The stars are set to be outshone by a Blood Moon in the longest total lunar eclipse of the 21st century which will be visible all across France on Friday. Here's what you need to know about this astronomical phenomenon and how to see it at its best.

Eclipse: What you need to know to catch Friday's blood moon in France
Illustration photo: A full moon and the Eiffel tower are seen in Paris on July 3, 2015. AFP
What will the eclipse look like?
In a lunar eclipse the moon appears darkened as it passes into the Earth's shadow. 
During Friday's eclipse, the moon will gradually take on a reddish hue as it advances into the Earth's shadow and the colour will look “a little like when the sun sets on the horizon”, according to a spokesman for the French Association of Astronomy Clément Plantureux. 
But it seems the exact shade of red that will appear is hard to guess. 
“Dark red, intense or coppery, it's difficult to predict,” Pascal Descamps, astronomer at the Paris Observatory told BFM TV. “This red tint comes from a filtering effect of the Earth's atmosphere… so the intensity of the coloring will depend on the state of the atmosphere.”
According to NASA scientists: “The exact color that the moon appears depends on the amount of dust and clouds in the atmosphere. If there are extra particles in the atmosphere, from say a recent volcanic eruption, the moon will appear a darker shade of red.”
Illustration photo: AFP
Why does the moon turn red in a Blood Moon eclipse?
The red moon is possible because while the moon is in total shadow, some light from the sun passes through Earth's atmosphere and is bent toward the moon.
While other colors in the spectrum are blocked and scattered by the Earth's atmosphere, red light tends to make it through easier. 
What time will you be able to see it?
In mainland France, the eclipse will be visible from 10 pm – 10.30 pm and it is expected to last until nearly 12.30 am. 
“We have to wait for the moon to rise a little above the horizon to be able to see it, with the beginning of the eclipse taking place before the moon rises,” Descamps said, adding that in French territories such as Reunion Island in the Indian Ocean the whole of the eclipse will be visible from beginning to end. 
In mainland France, however, “we will only see the end”. 
And remember to try and catch the event as soon as you can because the moon will only be in a state of total eclipse until 11.15 pm when it will start to emerge and regain its normal appearance. 
Those in the south of the country will be better placed to see the blood moon than those in Paris or the north. 
“The beginning of the phase of total eclipse will be visible only in the east of a diagonal line that links Bordeaux, Paris and Lille”, said the site Sciences et Avenir.
So if you are Brittany or Normandy don't get your hopes up. Of course everything depends on the weather (see below).
Illustration photo: AFP
How to get the best view 
It's important to have a clear view of the horizon towards the south east, astronomers told the French press. 
That means that if you're in Paris your best chance of seeing the phenomenon is to go to the top of the Eiffel Tower or Tour Montparnasse while those outside of the capital would benefit from leaving areas with forests or hills
But don't worry, even if you don't manage to find a perfect spot, you'll still be able to get a good view of the red moon as it rises in the sky. 

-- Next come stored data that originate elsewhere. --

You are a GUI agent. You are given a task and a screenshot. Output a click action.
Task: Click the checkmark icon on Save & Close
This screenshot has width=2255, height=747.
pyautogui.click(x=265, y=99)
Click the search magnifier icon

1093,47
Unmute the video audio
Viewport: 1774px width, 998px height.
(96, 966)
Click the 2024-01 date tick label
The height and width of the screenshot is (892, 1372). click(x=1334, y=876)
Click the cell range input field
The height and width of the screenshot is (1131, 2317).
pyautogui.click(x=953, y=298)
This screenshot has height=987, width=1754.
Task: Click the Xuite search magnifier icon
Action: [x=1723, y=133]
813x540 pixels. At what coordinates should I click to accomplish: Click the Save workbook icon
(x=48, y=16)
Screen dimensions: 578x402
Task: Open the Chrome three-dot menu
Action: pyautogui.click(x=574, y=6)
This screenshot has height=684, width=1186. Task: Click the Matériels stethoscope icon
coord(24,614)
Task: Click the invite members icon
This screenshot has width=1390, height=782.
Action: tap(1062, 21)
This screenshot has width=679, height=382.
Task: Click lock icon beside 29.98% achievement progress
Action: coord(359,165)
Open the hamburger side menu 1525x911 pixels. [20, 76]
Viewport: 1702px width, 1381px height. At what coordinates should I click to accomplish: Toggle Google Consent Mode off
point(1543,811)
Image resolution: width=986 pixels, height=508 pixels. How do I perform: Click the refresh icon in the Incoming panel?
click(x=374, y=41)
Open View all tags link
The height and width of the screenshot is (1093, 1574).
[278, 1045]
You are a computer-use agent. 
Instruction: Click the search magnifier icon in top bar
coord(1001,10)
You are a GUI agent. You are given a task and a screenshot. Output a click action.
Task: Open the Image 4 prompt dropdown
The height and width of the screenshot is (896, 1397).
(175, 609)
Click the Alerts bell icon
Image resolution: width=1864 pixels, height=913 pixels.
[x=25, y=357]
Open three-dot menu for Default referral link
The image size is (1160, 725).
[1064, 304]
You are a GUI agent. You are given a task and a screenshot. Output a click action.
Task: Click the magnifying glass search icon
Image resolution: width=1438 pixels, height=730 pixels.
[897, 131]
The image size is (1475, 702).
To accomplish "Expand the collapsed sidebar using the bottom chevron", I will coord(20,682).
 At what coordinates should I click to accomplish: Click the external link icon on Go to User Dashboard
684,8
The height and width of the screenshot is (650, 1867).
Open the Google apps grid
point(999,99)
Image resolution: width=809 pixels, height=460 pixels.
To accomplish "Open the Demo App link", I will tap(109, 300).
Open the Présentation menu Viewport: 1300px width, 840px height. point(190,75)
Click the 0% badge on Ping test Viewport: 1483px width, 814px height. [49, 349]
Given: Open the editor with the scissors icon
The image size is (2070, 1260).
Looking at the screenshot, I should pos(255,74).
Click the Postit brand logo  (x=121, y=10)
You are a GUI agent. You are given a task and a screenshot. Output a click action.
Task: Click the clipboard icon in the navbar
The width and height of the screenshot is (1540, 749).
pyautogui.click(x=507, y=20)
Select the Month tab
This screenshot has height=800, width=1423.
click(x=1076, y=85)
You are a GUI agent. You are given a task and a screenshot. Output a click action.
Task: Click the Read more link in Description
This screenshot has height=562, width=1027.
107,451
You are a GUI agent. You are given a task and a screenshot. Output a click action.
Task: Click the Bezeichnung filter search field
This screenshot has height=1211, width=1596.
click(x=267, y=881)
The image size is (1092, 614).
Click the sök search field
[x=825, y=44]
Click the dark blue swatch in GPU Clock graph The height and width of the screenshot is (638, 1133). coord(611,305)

If you're something of an astronomy buff it's probably worth investigating one of the 130 astronomy clubs in France which will be holding events for the public in honour of the occasion. 
So, what is the weather forecast?
Naturally a lack of cloud will help with seeing the eclipse at its best so we've taken a look at the weather forecast. 
Unfortunately for those in the north of the country storms are predicted while the east and most of the south  and south-east is looking clear. This was the latest weather forecast on Friday morning.
Should I protect my eyes?
There's no need to take precautions when it comes to looking at the eclipse, scientists have said. In fact, it will be easier to look at than a normal full moon because it won't be as bright due to the lack of sunlight. 
And you don't have to worry about having a telescope to get a good view, with astronomers saying that there will be a very good view without the need for special equipment.